Tak hanya itu, GHS juga diduga memperoleh akses khusus untuk berkomunikasi dengan tim verifikator yang ditunjuk oleh DH. Akses tersebut diduga digunakan untuk mengurus perubahan status atau pengembalian sejumlah titik SPPG yang berada di bawah naungan yayasannya.
Kejagung juga mengungkap adanya dugaan aliran dana kepada DH. Dana tersebut disebut berasal dari pihak-pihak yang meminta bantuan agar dapat menjadi mitra dalam program makan bergizi gratis.
Pemberian uang itu diduga dilakukan dalam bentuk rupiah maupun mata uang asing.
Kasus ini menjadi sorotan karena Program MBG merupakan salah satu program prioritas nasional dengan anggaran jumbo.
Pemerintah mengalokasikan dana sebesar Rp85,27 triliun pada tahun 2025 dan meningkat menjadi Rp268 triliun pada tahun 2026 untuk mendukung pemenuhan gizi anak-anak sekolah di seluruh Indonesia.
Namun dalam perjalanannya, penyidik menemukan dugaan penyimpangan pada proses penunjukan yayasan mitra SPPG. Sejumlah yayasan yang ditetapkan sebagai mitra disebut memiliki keterkaitan dengan pejabat BGN dan diduga tetap lolos verifikasi meskipun tidak memenuhi persyaratan yang ditetapkan.
Dengan penetapan GHS, jumlah tersangka dalam perkara ini bertambah menjadi enam orang.
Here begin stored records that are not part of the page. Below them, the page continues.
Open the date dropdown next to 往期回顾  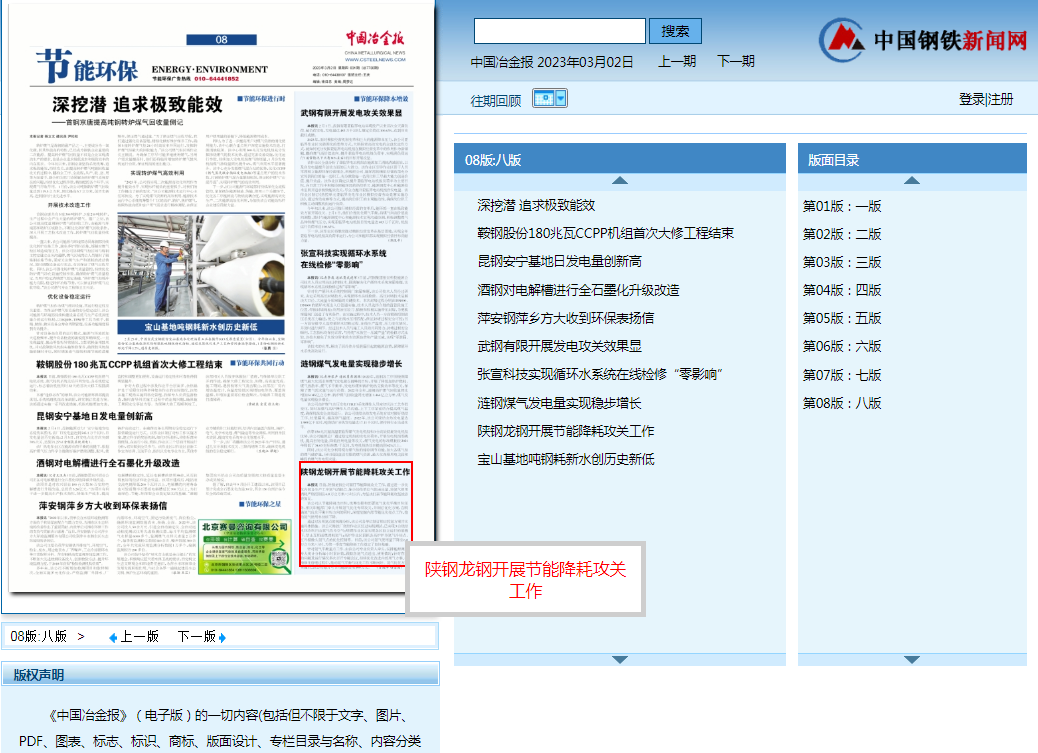(x=558, y=98)
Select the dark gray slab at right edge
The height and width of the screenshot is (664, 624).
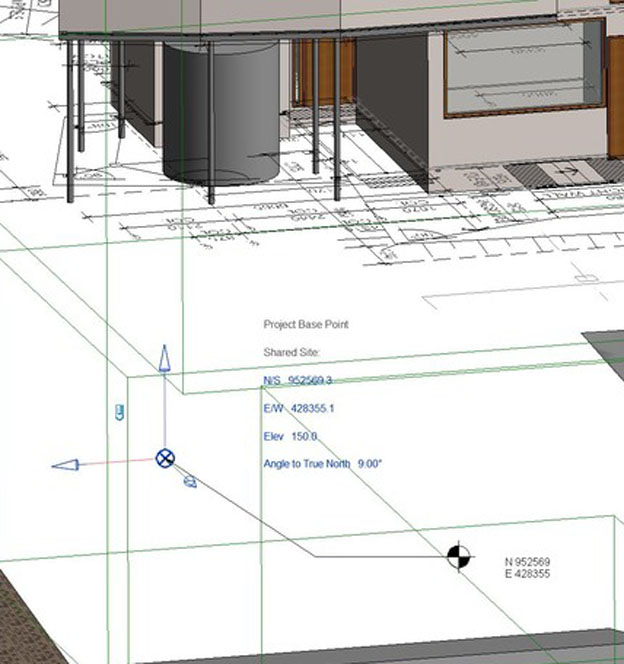603,356
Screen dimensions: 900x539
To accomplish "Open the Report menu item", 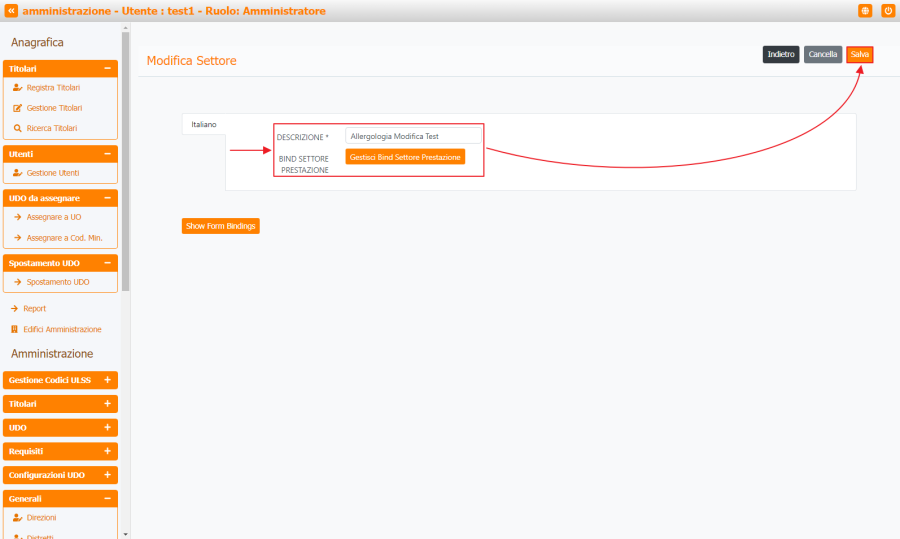I will pyautogui.click(x=36, y=309).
Sebelumnya, Kejagung telah menetapkan lima tersangka, yakni mantan Kepala BGN Dadan Hindayana, mantan Wakil Kepala BGN Sony Sonjaya, mantan Wakil Kepala BGN Lodewyk Pusung, Asep Yusuf Somantri yang disebut sebagai orang dekat Sony Sonjaya, serta Komisaris PT Yasa Artha Trimanunggal (PT YAT) Andri Mulyono.
Selain dugaan pengaturan mitra SPPG, Kejagung juga tengah mendalami berbagai indikasi penyimpangan lain dalam tata kelola program MBG, termasuk dugaan mark up pengadaan motor listrik, sepatu, tablet, hingga televisi yang digunakan dalam pelaksanaan program tersebut.
Penetapan tersangka baru ini memperkuat dugaan bahwa praktik korupsi dalam program MBG tidak hanya terjadi pada aspek pengadaan barang, tetapi juga menyentuh proses penunjukan dan pengelolaan mitra pelaksana di lapangan. Kejagung memastikan penyidikan akan terus dikembangkan untuk mengungkap seluruh pihak yang terlibat dalam perkara tersebut.